Update, January 6, 2015: At the last minute (literally), the launch was scrubbed due to a problem with the rocket’s second-stage actuators. SpaceX is now hoping to launch on Friday at 5:09am Eastern.
Original Post:
Elon Musk is starting off 2015 with a bang – or hopefully, a soft landing.
On January 6, Musk’s company SpaceX will launch a Falcon 9 rocket to the International Space Station. The launch itself is fairly unremarkable; SpaceX has had a contract with NASA for some time now to transport cargo to the ISS via unmanned rockets, as part of the Commercial Resupply Services program. What SpaceX will attempt to do after the launch is what makes the mission so exciting. The company will try to land the first stage of its Falcon rocket on a platform in the ocean — a feat that has never been done before.
If successful, the landing will be the first major step toward one of the holy grails of the space industry: reusable rockets. Up until now, all rocket launches have been something of a one-and-done stunt. After a rocket blasts off, the first stage of the vehicle – which comprises the bulk of the rocket and contains most of the engines and fuel – burns up and falls away into the ocean, never to be used again. This rocket design is known as a disposable launch system, and it makes launching rockets extremely expensive. The only exception has been the Space Shuttle, which was considered a partially reusable launch system; although the shuttle itself and its solid rocket boosters were recovered after each launch, its large external tank, which carried most of the shuttle’s fuel, broke apart and was never re-used. This made launching shuttles quite costly, as well, since a new external tank had to be built for each flight.
Here’s to 2015: The year that space flight could become affordable.
Imagine if this type of design were applied to air travel, and every time you flew in an airplane, the plane had to be discarded and then rebuilt for its next trip; a ticket from New York to Los Angeles would require a lifetime of savings. Disposable launch systems are why space tourism is currently reserved for the nerdy 1 percent (and British pop singers) – but reusable rockets could change all that, by bringing down the cost of space flight and revolutionizing the space industry.
To ensure the safe landing of its Falcon 9, SpaceX has equipped the rocket with four “hypersonic grid fins” (placed on the vehicle in an “X-wing” configuration). The fins will be closed during ascent, but when the first stage falls to Earth, the fins will extend perpendicular from the rocket’s body. They can then move independently of one another, to help control the vehicle’s descent and guarantee a precise landing on the rocket’s target.
That target is an autonomous spaceport drone ship, meant to catch the landing rocket in the Atlantic Ocean. The ship’s landing platform is 300 by 100 feet, but it also comes with wings that can extend its width to 170 feet. The seaport itself isn’t anchored, but boasts powerful thrusters that will help it stay in place.

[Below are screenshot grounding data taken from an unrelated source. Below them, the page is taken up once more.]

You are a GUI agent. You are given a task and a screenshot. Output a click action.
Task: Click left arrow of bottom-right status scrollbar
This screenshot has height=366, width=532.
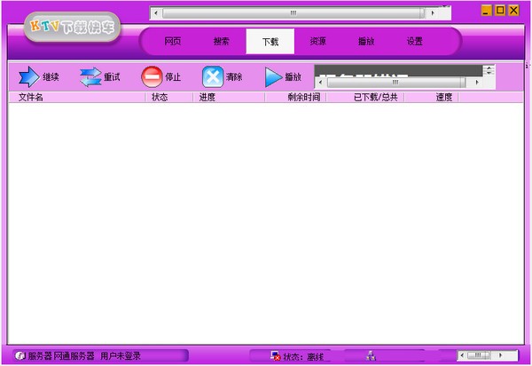coord(463,355)
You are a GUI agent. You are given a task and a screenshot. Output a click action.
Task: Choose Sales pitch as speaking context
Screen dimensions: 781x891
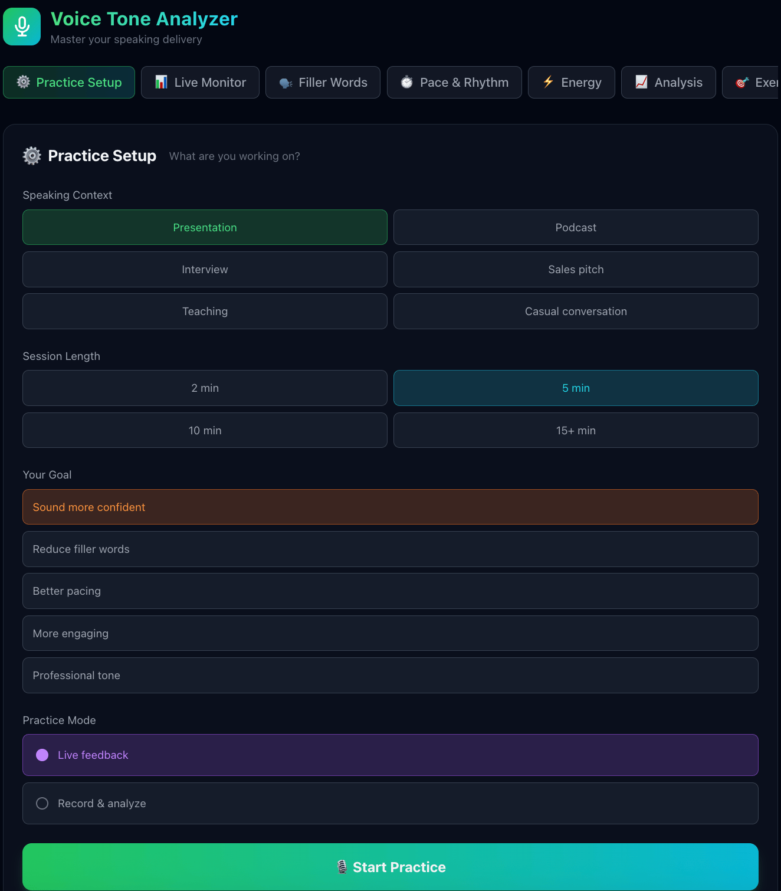pyautogui.click(x=576, y=270)
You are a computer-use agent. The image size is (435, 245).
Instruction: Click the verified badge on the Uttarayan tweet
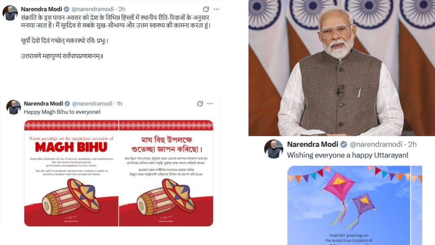(343, 144)
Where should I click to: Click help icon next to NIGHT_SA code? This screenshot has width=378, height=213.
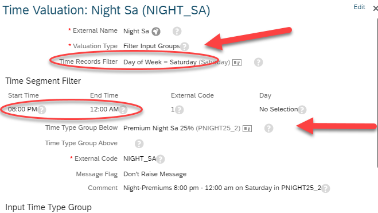tap(160, 159)
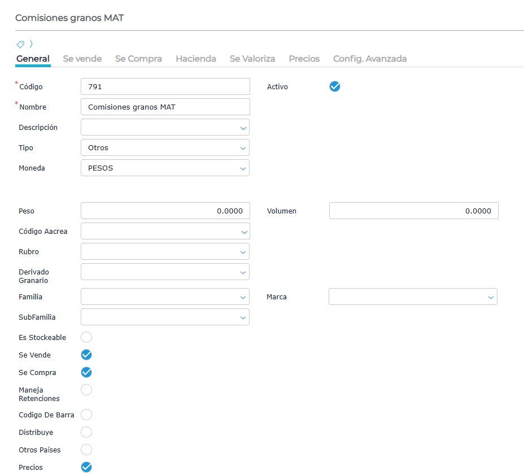Uncheck the Se Vende checkbox

pyautogui.click(x=86, y=355)
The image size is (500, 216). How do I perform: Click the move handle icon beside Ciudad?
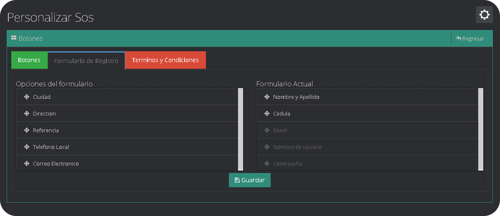(27, 97)
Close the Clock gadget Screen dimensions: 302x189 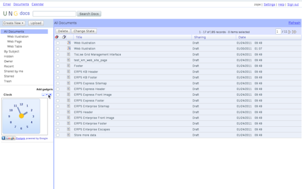click(50, 95)
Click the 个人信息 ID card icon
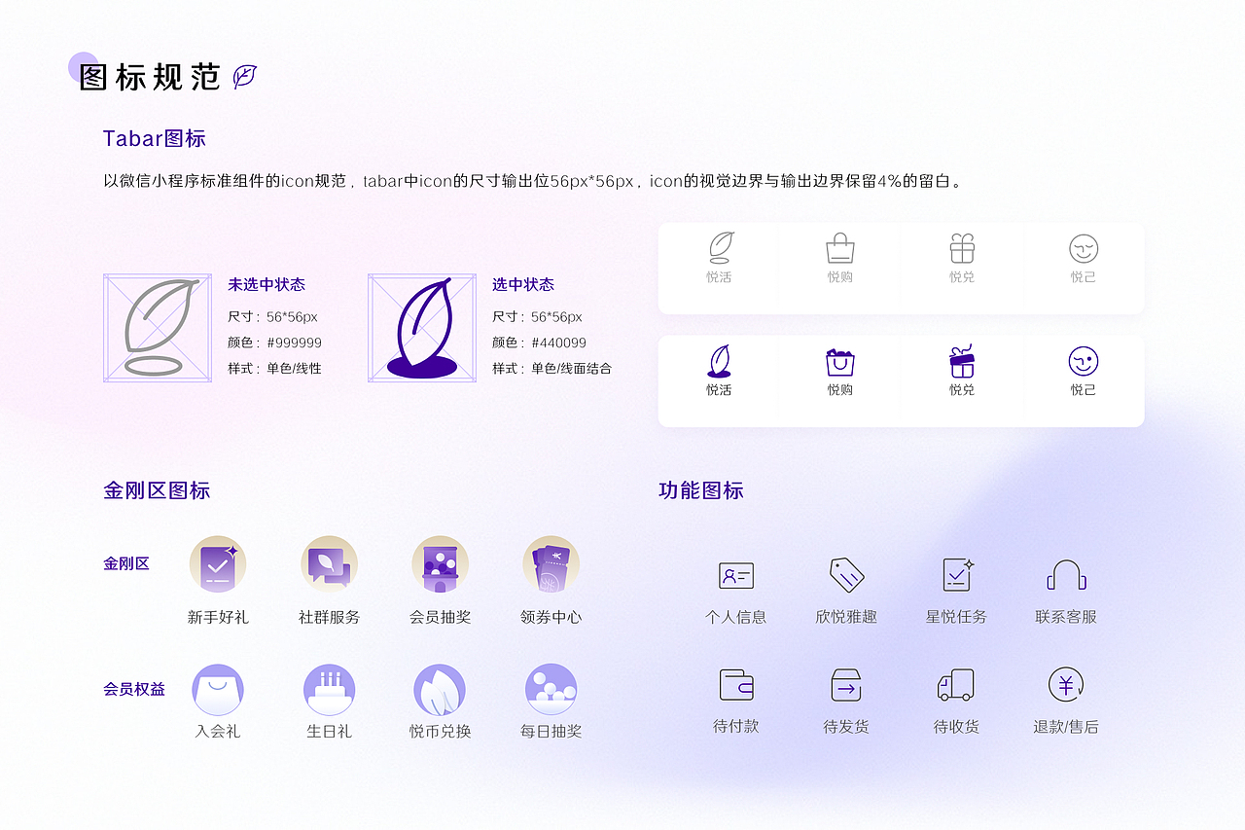 tap(735, 576)
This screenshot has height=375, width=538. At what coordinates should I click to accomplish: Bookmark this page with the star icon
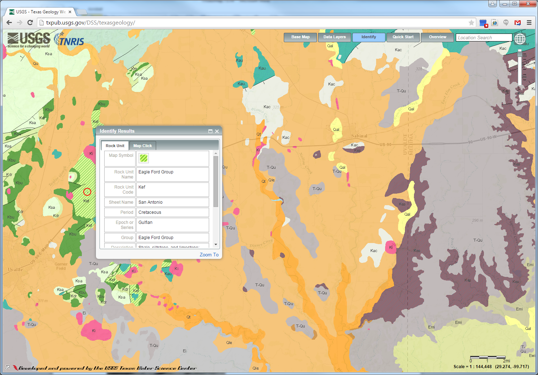[x=471, y=23]
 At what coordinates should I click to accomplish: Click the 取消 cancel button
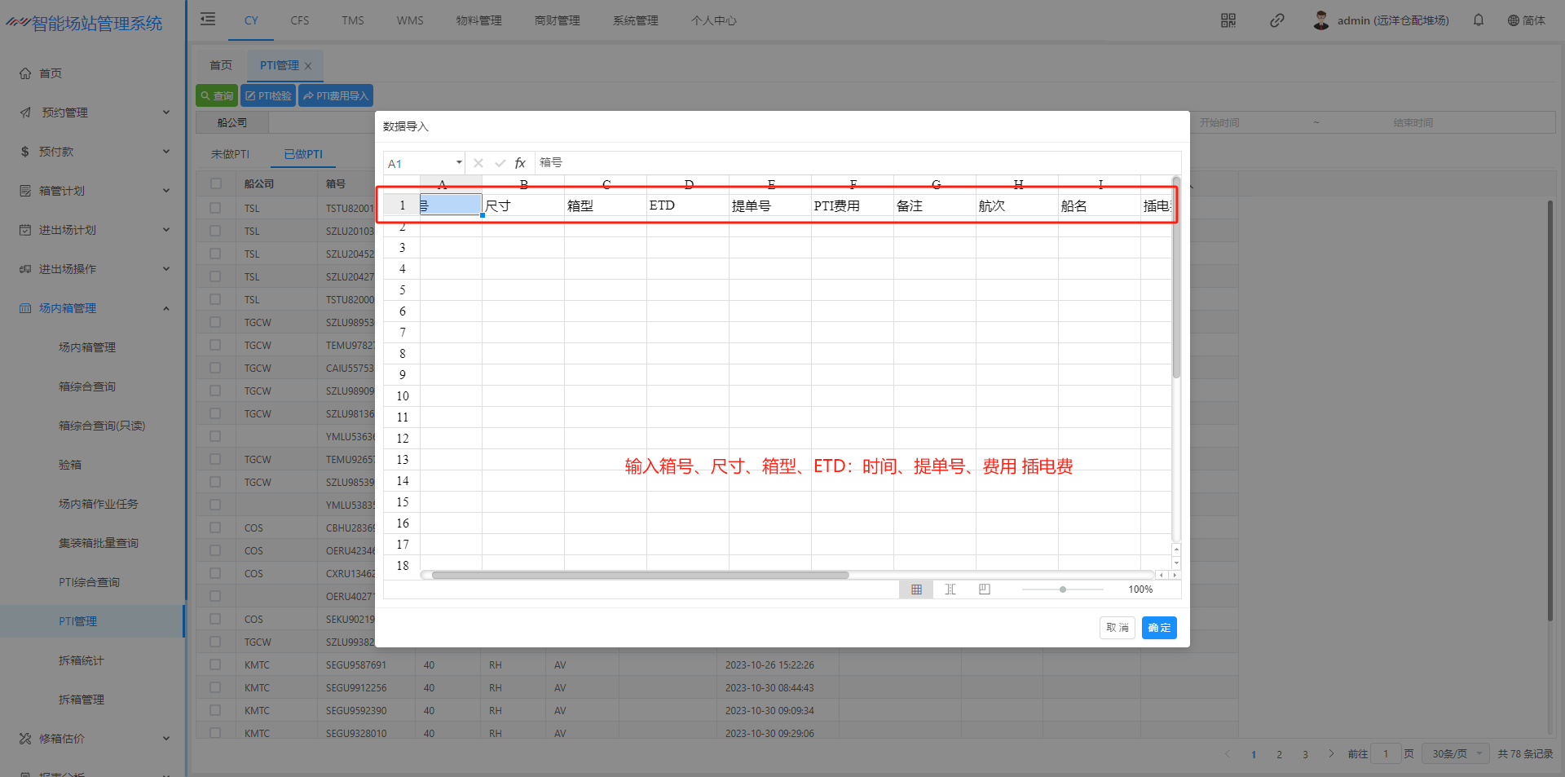coord(1117,628)
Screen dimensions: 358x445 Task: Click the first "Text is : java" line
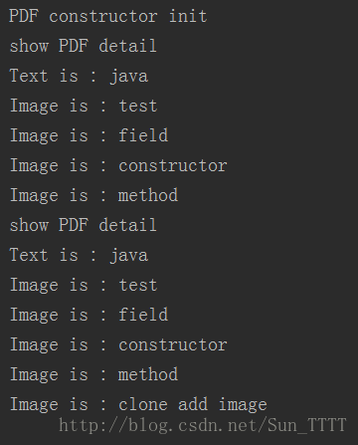click(79, 77)
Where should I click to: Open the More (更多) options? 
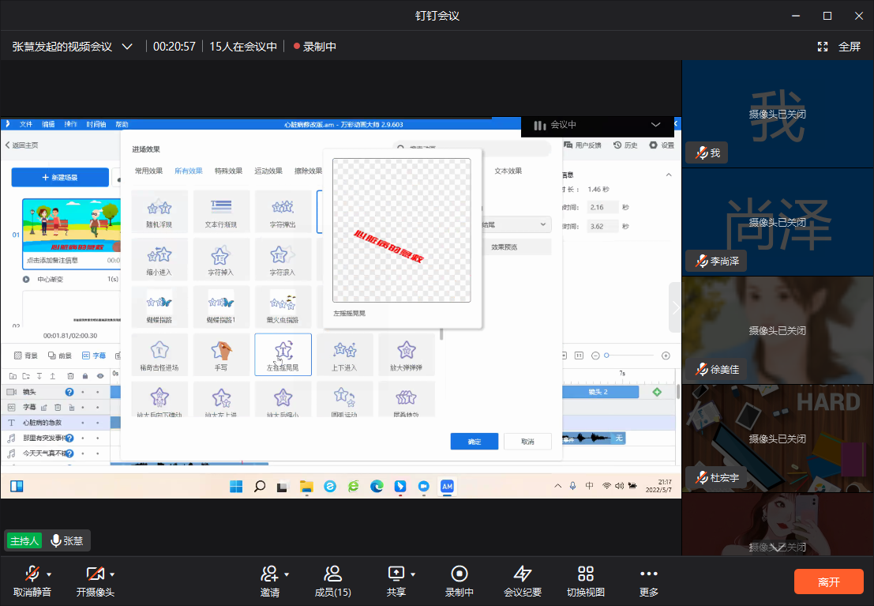coord(648,574)
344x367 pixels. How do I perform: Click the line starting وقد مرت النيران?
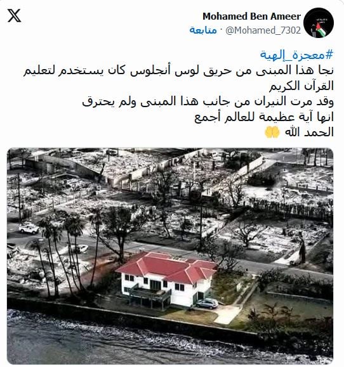click(x=208, y=101)
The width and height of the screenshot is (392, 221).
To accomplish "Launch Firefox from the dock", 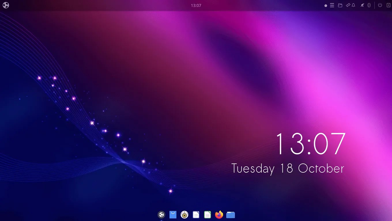I will (219, 215).
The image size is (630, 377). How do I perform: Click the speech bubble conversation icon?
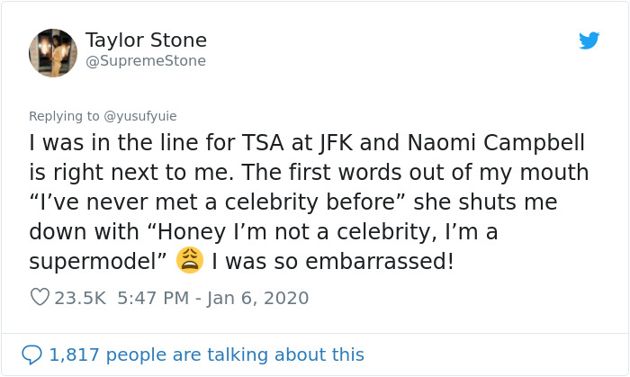point(32,355)
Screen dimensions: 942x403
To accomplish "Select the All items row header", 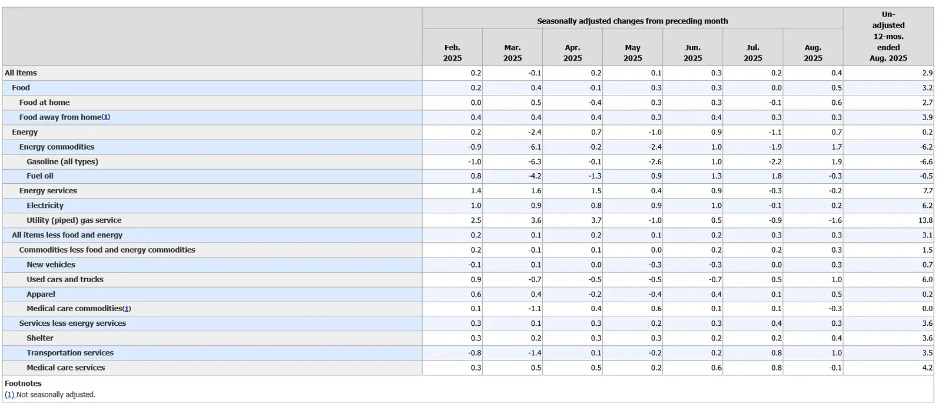I will (x=21, y=73).
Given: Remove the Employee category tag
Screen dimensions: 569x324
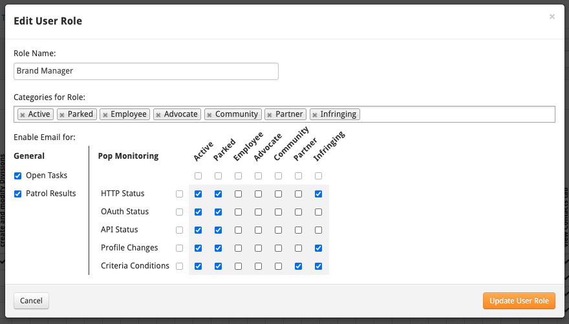Looking at the screenshot, I should coord(105,114).
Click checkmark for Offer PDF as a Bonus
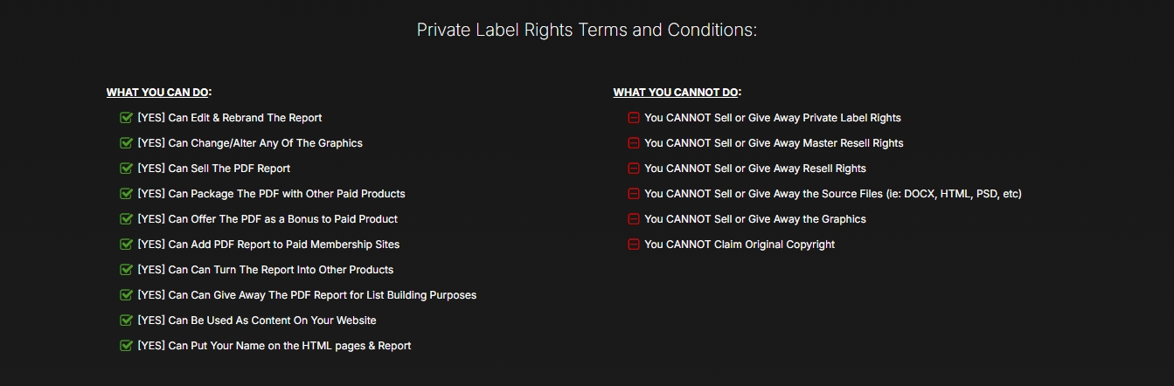The height and width of the screenshot is (386, 1174). tap(126, 219)
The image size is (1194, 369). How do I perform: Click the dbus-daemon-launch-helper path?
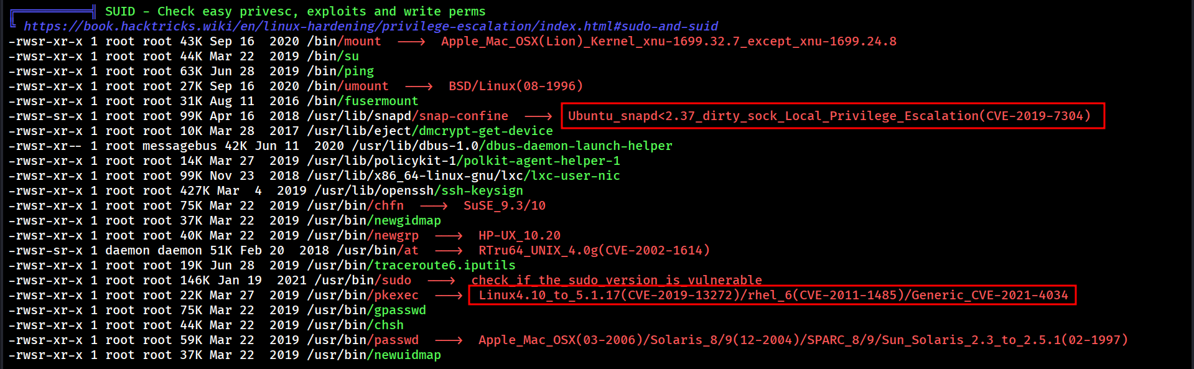[512, 146]
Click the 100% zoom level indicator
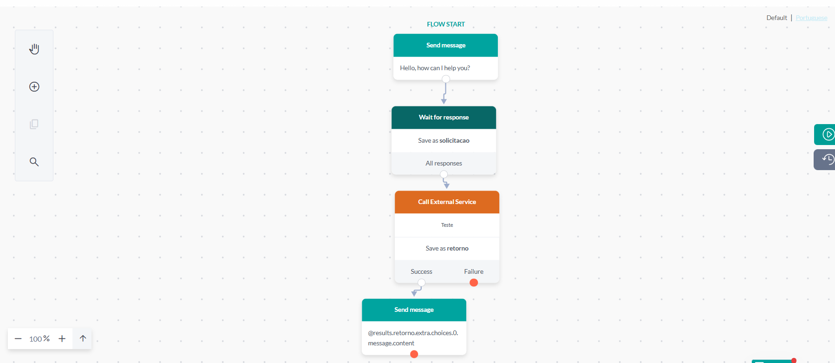Viewport: 835px width, 363px height. click(39, 338)

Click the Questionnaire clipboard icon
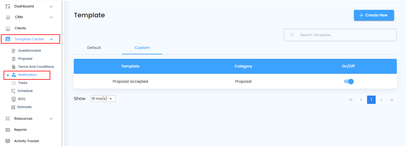tap(13, 51)
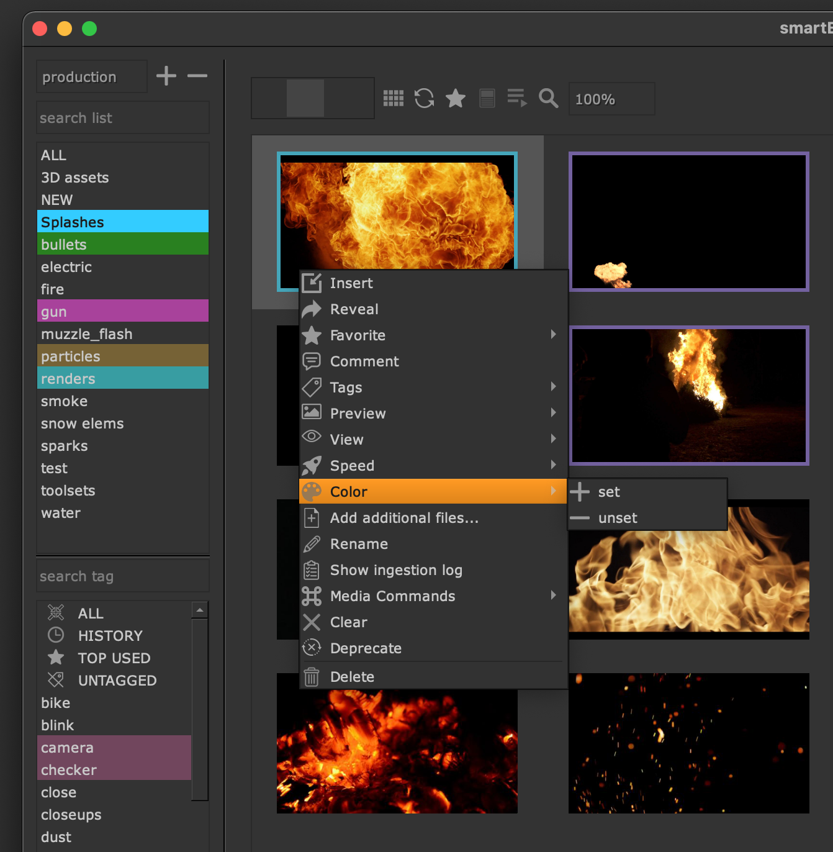Screen dimensions: 833x852
Task: Select the magenta gun list item
Action: pos(122,312)
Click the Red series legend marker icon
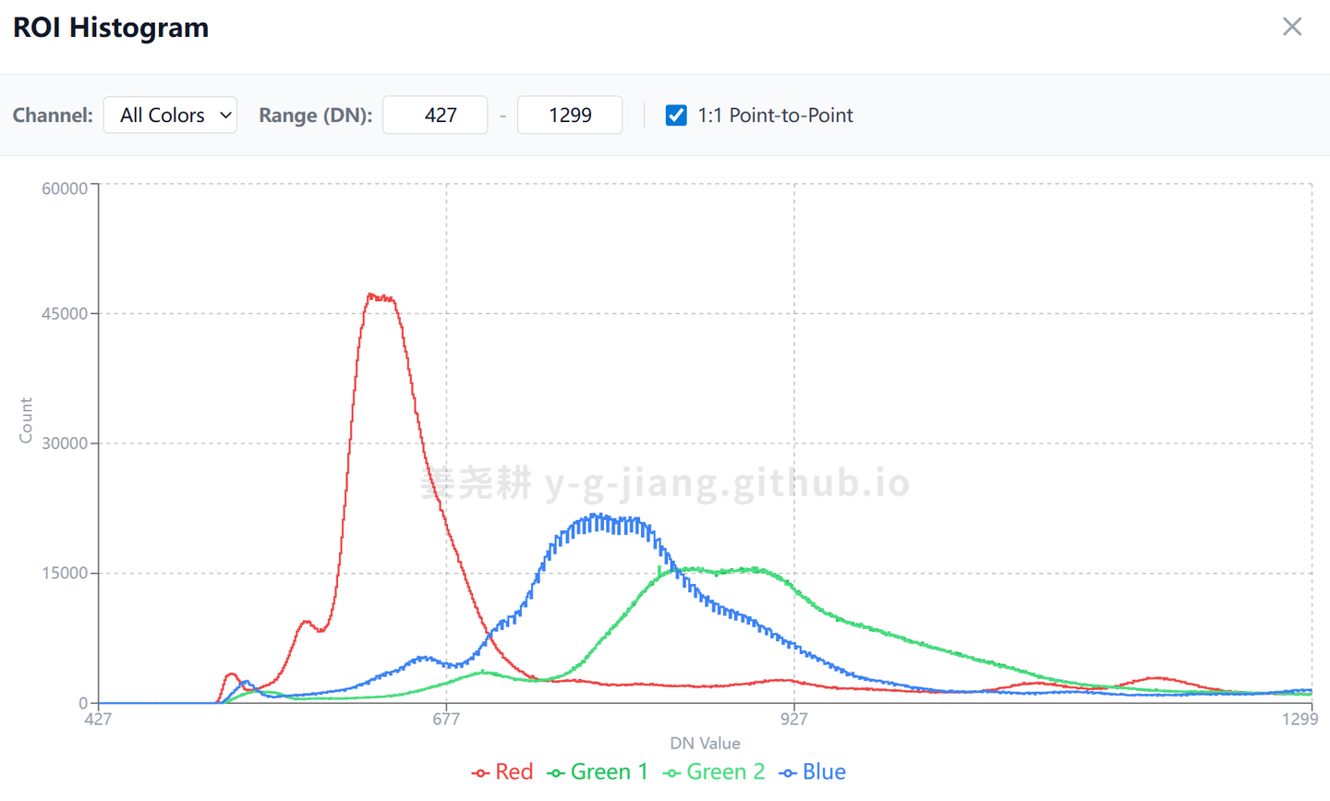1330x801 pixels. pyautogui.click(x=480, y=772)

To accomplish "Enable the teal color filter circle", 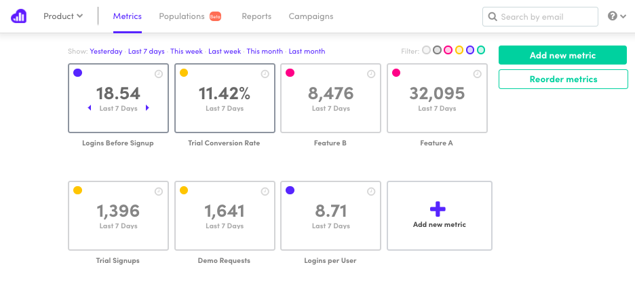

Yet landing on such a small platform that isn’t completely stationary won’t be easy, and Musk estimates a 50 percent chance of success on January 6. Plus, the landing will occur after the first stage separates from the second stage — the part of the rocket that will take the cargo capsule the rest of the way to the ISS. That means not all of the rocket will be saved, as the second stage will never be recovered. (However, Musk plans to recover the second stage in future launches.)
Still, the fact that SpaceX is attempting such an endeavor instills hope for a cheaper commercial spaceflight industry. According to Quartz, the cost to build a Falcon 9 rocket is $54 million, but the cost of its fuel is only $200,000. If launching a rocket in the future only required refueling and other servicing costs on the ground, that could bring down the price of going to space by millions of dollars.
So here’s to 2015: The year that space flight could become affordable.
Correction (01/02/2015, 2:50 pm ET): The original story misstated where the rocket will attempt to land; it’s the Atlantic Ocean, not the Pacific, and it has been corrected. We regret the error.